__Problem description__:
Reproduce the listing below with every "Instruction" changed to "Directive", keeping everything else the same.

__Exercise material__:
****************

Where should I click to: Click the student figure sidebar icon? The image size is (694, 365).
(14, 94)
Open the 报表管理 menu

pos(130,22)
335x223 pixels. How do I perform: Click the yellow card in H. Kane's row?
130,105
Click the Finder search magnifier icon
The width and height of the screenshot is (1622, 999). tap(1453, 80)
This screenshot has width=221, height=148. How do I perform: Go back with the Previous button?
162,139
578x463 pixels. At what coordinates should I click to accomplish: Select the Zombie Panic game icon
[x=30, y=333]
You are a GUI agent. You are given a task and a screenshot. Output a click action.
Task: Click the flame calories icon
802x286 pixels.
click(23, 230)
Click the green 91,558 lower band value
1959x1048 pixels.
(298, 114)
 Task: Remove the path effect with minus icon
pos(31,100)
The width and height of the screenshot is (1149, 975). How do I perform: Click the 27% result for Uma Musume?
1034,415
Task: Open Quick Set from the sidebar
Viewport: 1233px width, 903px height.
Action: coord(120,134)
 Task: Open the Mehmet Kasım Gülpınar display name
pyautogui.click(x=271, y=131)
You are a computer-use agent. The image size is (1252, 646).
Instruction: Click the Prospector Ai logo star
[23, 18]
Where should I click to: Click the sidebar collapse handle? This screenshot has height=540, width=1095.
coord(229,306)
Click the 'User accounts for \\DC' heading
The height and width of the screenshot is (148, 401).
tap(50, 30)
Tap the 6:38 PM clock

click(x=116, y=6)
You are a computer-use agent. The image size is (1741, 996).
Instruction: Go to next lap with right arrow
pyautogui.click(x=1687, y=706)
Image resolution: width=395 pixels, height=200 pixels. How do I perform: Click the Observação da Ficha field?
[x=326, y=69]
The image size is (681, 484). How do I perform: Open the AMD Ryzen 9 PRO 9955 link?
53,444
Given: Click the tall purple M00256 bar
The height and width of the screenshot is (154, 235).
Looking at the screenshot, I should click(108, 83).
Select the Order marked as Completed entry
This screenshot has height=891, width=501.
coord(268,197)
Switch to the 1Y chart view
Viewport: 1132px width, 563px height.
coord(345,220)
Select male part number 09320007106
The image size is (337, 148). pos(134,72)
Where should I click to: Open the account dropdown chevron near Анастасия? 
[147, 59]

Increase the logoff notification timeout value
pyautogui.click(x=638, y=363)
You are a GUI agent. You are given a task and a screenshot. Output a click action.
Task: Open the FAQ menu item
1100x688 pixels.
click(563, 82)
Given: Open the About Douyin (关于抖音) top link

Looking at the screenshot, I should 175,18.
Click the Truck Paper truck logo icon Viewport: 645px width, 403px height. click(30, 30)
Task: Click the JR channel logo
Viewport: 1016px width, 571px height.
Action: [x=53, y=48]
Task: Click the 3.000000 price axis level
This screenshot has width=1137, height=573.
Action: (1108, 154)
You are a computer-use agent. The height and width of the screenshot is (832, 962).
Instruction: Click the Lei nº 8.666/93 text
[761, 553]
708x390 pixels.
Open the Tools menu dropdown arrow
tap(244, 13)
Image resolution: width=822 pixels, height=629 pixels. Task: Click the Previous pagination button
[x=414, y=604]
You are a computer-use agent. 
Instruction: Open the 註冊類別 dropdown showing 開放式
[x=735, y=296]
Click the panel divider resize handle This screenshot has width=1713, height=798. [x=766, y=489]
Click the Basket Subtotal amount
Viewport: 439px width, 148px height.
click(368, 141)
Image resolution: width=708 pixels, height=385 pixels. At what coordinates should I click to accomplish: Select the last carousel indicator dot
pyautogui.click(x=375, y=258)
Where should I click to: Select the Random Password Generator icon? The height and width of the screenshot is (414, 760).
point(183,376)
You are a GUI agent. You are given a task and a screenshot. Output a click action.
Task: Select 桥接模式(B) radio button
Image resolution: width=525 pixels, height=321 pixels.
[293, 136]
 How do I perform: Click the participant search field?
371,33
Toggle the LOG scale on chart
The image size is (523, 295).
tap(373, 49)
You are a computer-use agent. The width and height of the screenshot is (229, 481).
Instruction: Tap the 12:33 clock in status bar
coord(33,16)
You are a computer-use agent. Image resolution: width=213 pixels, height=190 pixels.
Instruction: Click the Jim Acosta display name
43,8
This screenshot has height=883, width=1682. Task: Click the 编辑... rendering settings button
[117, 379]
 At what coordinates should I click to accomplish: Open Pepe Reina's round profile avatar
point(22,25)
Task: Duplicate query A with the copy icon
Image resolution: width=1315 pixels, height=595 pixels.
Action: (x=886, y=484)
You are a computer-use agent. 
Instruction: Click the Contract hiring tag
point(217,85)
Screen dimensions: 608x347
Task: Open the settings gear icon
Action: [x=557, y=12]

****************

__Output below__:
Where should I click to: Click the student figure sidebar icon? The image size is (694, 365).
(14, 94)
Open the 报表管理 menu

pos(130,22)
335x223 pixels. How do I perform: Click the yellow card in H. Kane's row?
130,105
Click the Finder search magnifier icon
The width and height of the screenshot is (1622, 999). tap(1453, 80)
This screenshot has width=221, height=148. How do I perform: Go back with the Previous button?
162,139
578x463 pixels. At what coordinates should I click to accomplish: Select the Zombie Panic game icon
[x=30, y=333]
You are a GUI agent. You are given a task and a screenshot. Output a click action.
Task: Click the flame calories icon
802x286 pixels.
click(23, 230)
Click the green 91,558 lower band value
1959x1048 pixels.
(298, 114)
 Task: Remove the path effect with minus icon
pos(31,100)
The width and height of the screenshot is (1149, 975). How do I perform: Click the 27% result for Uma Musume?
1034,415
Task: Open Quick Set from the sidebar
Viewport: 1233px width, 903px height.
Action: coord(120,134)
 Task: Open the Mehmet Kasım Gülpınar display name
pyautogui.click(x=271, y=131)
You are a computer-use agent. The image size is (1252, 646).
Directive: Click the Prospector Ai logo star
[23, 18]
Where should I click to: Click the sidebar collapse handle? This screenshot has height=540, width=1095.
coord(229,306)
Click the 'User accounts for \\DC' heading
The height and width of the screenshot is (148, 401).
tap(50, 30)
Tap the 6:38 PM clock

click(x=116, y=6)
You are a computer-use agent. The image size is (1741, 996).
Directive: Go to next lap with right arrow
pyautogui.click(x=1687, y=706)
Image resolution: width=395 pixels, height=200 pixels. How do I perform: Click the Observação da Ficha field?
[x=326, y=69]
The image size is (681, 484). How do I perform: Open the AMD Ryzen 9 PRO 9955 link?
53,444
Given: Click the tall purple M00256 bar
The height and width of the screenshot is (154, 235).
Looking at the screenshot, I should click(108, 83).
Select the Order marked as Completed entry
This screenshot has height=891, width=501.
coord(268,197)
Switch to the 1Y chart view
Viewport: 1132px width, 563px height.
coord(345,220)
Select male part number 09320007106
The image size is (337, 148). pos(134,72)
Where should I click to: Open the account dropdown chevron near Анастасия? 
[147, 59]

Increase the logoff notification timeout value
pyautogui.click(x=638, y=363)
You are a GUI agent. You are given a task and a screenshot. Output a click action.
Task: Open the FAQ menu item
1100x688 pixels.
click(563, 82)
Given: Open the About Douyin (关于抖音) top link

Looking at the screenshot, I should 175,18.
Click the Truck Paper truck logo icon Viewport: 645px width, 403px height. click(30, 30)
Task: Click the JR channel logo
Viewport: 1016px width, 571px height.
Action: [x=53, y=48]
Task: Click the 3.000000 price axis level
This screenshot has width=1137, height=573.
Action: (1108, 154)
You are a computer-use agent. The height and width of the screenshot is (832, 962).
Directive: Click the Lei nº 8.666/93 text
[761, 553]
708x390 pixels.
Open the Tools menu dropdown arrow
tap(244, 13)
Image resolution: width=822 pixels, height=629 pixels. Task: Click the Previous pagination button
[x=414, y=604]
You are a computer-use agent. 
Directive: Open the 註冊類別 dropdown showing 開放式
[x=735, y=296]
Click the panel divider resize handle This screenshot has width=1713, height=798. [x=766, y=489]
Click the Basket Subtotal amount
Viewport: 439px width, 148px height.
click(368, 141)
Image resolution: width=708 pixels, height=385 pixels. At what coordinates should I click to accomplish: Select the last carousel indicator dot
pyautogui.click(x=375, y=258)
Where should I click to: Select the Random Password Generator icon? The height and width of the screenshot is (414, 760).
point(183,376)
You are a GUI agent. You are given a task and a screenshot. Output a click action.
Task: Select 桥接模式(B) radio button
Image resolution: width=525 pixels, height=321 pixels.
[293, 136]
 How do I perform: Click the participant search field?
371,33
Toggle the LOG scale on chart
The image size is (523, 295).
tap(373, 49)
You are a computer-use agent. The width and height of the screenshot is (229, 481).
Directive: Tap the 12:33 clock in status bar
coord(33,16)
You are a computer-use agent. Image resolution: width=213 pixels, height=190 pixels.
Directive: Click the Jim Acosta display name
43,8
This screenshot has height=883, width=1682. Task: Click the 编辑... rendering settings button
[117, 379]
 At what coordinates should I click to accomplish: Open Pepe Reina's round profile avatar
point(22,25)
Task: Duplicate query A with the copy icon
Image resolution: width=1315 pixels, height=595 pixels.
Action: (x=886, y=484)
You are a computer-use agent. 
Directive: Click the Contract hiring tag
point(217,85)
Screen dimensions: 608x347
Task: Open the settings gear icon
Action: [x=557, y=12]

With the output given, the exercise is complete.